▶
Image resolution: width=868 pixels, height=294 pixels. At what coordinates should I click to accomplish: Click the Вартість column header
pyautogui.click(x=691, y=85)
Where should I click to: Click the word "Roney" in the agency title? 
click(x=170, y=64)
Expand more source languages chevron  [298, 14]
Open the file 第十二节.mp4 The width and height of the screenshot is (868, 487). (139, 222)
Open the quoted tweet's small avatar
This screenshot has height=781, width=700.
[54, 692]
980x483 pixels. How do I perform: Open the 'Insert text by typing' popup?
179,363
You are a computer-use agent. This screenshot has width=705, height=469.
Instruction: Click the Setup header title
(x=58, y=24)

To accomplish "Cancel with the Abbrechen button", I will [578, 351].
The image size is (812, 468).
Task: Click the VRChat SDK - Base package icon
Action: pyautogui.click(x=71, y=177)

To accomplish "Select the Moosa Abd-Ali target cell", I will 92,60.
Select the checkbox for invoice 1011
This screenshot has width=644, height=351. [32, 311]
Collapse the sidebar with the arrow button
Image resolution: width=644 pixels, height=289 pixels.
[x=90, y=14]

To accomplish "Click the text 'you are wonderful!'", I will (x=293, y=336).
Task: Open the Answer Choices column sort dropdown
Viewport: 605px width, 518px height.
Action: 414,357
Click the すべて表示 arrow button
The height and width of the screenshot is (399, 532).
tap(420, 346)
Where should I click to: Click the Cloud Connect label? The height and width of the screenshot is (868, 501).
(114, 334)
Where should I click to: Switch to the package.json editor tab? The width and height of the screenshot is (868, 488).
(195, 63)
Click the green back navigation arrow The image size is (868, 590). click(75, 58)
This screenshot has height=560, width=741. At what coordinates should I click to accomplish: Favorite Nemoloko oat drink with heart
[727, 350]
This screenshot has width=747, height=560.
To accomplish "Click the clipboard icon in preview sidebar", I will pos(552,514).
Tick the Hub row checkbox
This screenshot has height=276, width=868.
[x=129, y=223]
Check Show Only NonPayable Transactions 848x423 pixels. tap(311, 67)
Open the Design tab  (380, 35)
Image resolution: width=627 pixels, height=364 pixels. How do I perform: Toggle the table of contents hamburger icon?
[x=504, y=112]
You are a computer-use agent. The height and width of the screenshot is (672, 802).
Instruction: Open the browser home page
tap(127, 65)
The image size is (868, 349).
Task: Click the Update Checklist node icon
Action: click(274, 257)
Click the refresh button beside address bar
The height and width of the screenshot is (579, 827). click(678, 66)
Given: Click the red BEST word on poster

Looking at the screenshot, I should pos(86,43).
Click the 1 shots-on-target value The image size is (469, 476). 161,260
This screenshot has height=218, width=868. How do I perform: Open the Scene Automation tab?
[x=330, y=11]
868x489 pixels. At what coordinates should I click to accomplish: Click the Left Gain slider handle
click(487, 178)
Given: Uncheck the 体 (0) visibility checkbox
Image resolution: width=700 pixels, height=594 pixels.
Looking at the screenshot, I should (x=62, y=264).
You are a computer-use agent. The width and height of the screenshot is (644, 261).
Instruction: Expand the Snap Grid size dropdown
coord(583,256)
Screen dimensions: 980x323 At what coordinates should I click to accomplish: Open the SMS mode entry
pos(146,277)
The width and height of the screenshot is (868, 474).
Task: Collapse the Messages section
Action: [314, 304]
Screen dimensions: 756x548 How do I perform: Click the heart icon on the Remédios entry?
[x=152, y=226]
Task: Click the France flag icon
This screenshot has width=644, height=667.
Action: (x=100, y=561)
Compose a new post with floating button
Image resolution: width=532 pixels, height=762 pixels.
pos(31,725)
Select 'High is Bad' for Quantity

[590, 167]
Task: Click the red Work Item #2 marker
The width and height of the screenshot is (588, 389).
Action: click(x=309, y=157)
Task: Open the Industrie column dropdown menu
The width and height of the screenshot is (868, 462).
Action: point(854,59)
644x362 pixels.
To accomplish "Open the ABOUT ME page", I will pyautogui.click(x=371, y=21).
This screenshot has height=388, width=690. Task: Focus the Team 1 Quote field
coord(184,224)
◀
Write the records out again. Each one must match exactly.

Expected output:
Image resolution: width=868 pixels, height=294 pixels. At what coordinates should I click to accomplish: Click the Вартість column header
pyautogui.click(x=691, y=85)
Where should I click to: Click the word "Roney" in the agency title? 
click(x=170, y=64)
Expand more source languages chevron  [298, 14]
Open the file 第十二节.mp4 The width and height of the screenshot is (868, 487). (139, 222)
Open the quoted tweet's small avatar
This screenshot has height=781, width=700.
[54, 692]
980x483 pixels. How do I perform: Open the 'Insert text by typing' popup?
179,363
You are a computer-use agent. This screenshot has width=705, height=469.
Instruction: Click the Setup header title
(x=58, y=24)

To accomplish "Cancel with the Abbrechen button", I will [578, 351].
The image size is (812, 468).
Task: Click the VRChat SDK - Base package icon
Action: pyautogui.click(x=71, y=177)

To accomplish "Select the Moosa Abd-Ali target cell", I will 92,60.
Select the checkbox for invoice 1011
This screenshot has width=644, height=351. [32, 311]
Collapse the sidebar with the arrow button
Image resolution: width=644 pixels, height=289 pixels.
[x=90, y=14]

To accomplish "Click the text 'you are wonderful!'", I will (x=293, y=336).
Task: Open the Answer Choices column sort dropdown
Viewport: 605px width, 518px height.
Action: 414,357
Click the すべて表示 arrow button
The height and width of the screenshot is (399, 532).
tap(420, 346)
Where should I click to: Click the Cloud Connect label? The height and width of the screenshot is (868, 501).
(114, 334)
Where should I click to: Switch to the package.json editor tab? The width and height of the screenshot is (868, 488).
(195, 63)
Click the green back navigation arrow The image size is (868, 590). click(75, 58)
This screenshot has height=560, width=741. At what coordinates should I click to accomplish: Favorite Nemoloko oat drink with heart
[727, 350]
This screenshot has width=747, height=560.
To accomplish "Click the clipboard icon in preview sidebar", I will pos(552,514).
Tick the Hub row checkbox
This screenshot has height=276, width=868.
[x=129, y=223]
Check Show Only NonPayable Transactions 848x423 pixels. tap(311, 67)
Open the Design tab  (380, 35)
Image resolution: width=627 pixels, height=364 pixels. How do I perform: Toggle the table of contents hamburger icon?
[x=504, y=112]
You are a computer-use agent. The height and width of the screenshot is (672, 802).
Instruction: Open the browser home page
tap(127, 65)
The image size is (868, 349).
Task: Click the Update Checklist node icon
Action: click(274, 257)
Click the refresh button beside address bar
The height and width of the screenshot is (579, 827). click(678, 66)
Given: Click the red BEST word on poster

Looking at the screenshot, I should pos(86,43).
Click the 1 shots-on-target value The image size is (469, 476). 161,260
This screenshot has height=218, width=868. How do I perform: Open the Scene Automation tab?
[x=330, y=11]
868x489 pixels. At what coordinates should I click to accomplish: Click the Left Gain slider handle
click(487, 178)
Given: Uncheck the 体 (0) visibility checkbox
Image resolution: width=700 pixels, height=594 pixels.
Looking at the screenshot, I should (x=62, y=264).
You are a computer-use agent. The width and height of the screenshot is (644, 261).
Instruction: Expand the Snap Grid size dropdown
coord(583,256)
Screen dimensions: 980x323 At what coordinates should I click to accomplish: Open the SMS mode entry
pos(146,277)
The width and height of the screenshot is (868, 474).
Task: Collapse the Messages section
Action: [314, 304]
Screen dimensions: 756x548 How do I perform: Click the heart icon on the Remédios entry?
[x=152, y=226]
Task: Click the France flag icon
This screenshot has width=644, height=667.
Action: (x=100, y=561)
Compose a new post with floating button
Image resolution: width=532 pixels, height=762 pixels.
pos(31,725)
Select 'High is Bad' for Quantity

[590, 167]
Task: Click the red Work Item #2 marker
The width and height of the screenshot is (588, 389).
Action: click(x=309, y=157)
Task: Open the Industrie column dropdown menu
The width and height of the screenshot is (868, 462).
Action: point(854,59)
644x362 pixels.
To accomplish "Open the ABOUT ME page", I will pyautogui.click(x=371, y=21).
This screenshot has height=388, width=690. Task: Focus the Team 1 Quote field
coord(184,224)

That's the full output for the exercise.